As for the remaining 20 million? It happened to get routed through Deutsche Bank, where one official spotted something suspect in the transfer message. The money was to be sent to a Sri Lankan NGO called the “Shalika Foundation”, and besides the fact that this company doesn’t really exist, the word “foundation” was spelled “fandation”, with an “a”. Deutsche Bank inquired with Bangladesh Bank, and ultimately that 20 million dollars was saved by a typo.

A Wide Ranging Plot

A year after the bank robbery in Bangladesh, another hack was discovered – this time in Poland. The Financial Supervision Authority (or KNF, in its Polish acronym) is a major financial regulatory body in the country. In January 2017 it was revealed that the KNF’s website had been hacked, and that for three months or so it had been serving malware to its visitors. But not all visitors: the attackers defined a whitelist of 150 IP addresses, and only visitors from these IP addresses would be served the malware. These one hundred and fifty IP addresses belong to 104 banks and financial institutions in 31 different countries all over the world: 19 in Poland, 15 in the United States, nine in Mexico and the rest in Uruguay, Russia, Norway, India, Nigeria, Peru and other small countries. This type of attack is known as a “watering hole attack”: an attacker identifies a site or service visited by a relatively large number of users from an organization he wishes to hack, and compromises the site in question to inject malicious code to its users. This is the same strategy used by crocodiles, for example, to hunt animals who come to drink the river’s water.

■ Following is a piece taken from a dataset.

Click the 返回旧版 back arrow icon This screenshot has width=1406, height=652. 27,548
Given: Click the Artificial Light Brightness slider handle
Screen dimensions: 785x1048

An analysis of the malicious code revealed that it belonged to Lazarus, and that the exact same attack occurred in at least two other cases: on the website of a bank in Uruguay, as well as the National Banking and Stock Commission of Mexico, a financial regulatory body equivalent to the Polish KNF. At least twenty different banks fell victim to this attack, and Symantec has found evidence of thefts of millions of dollars from at least two banks in Vietnam and the Philippines.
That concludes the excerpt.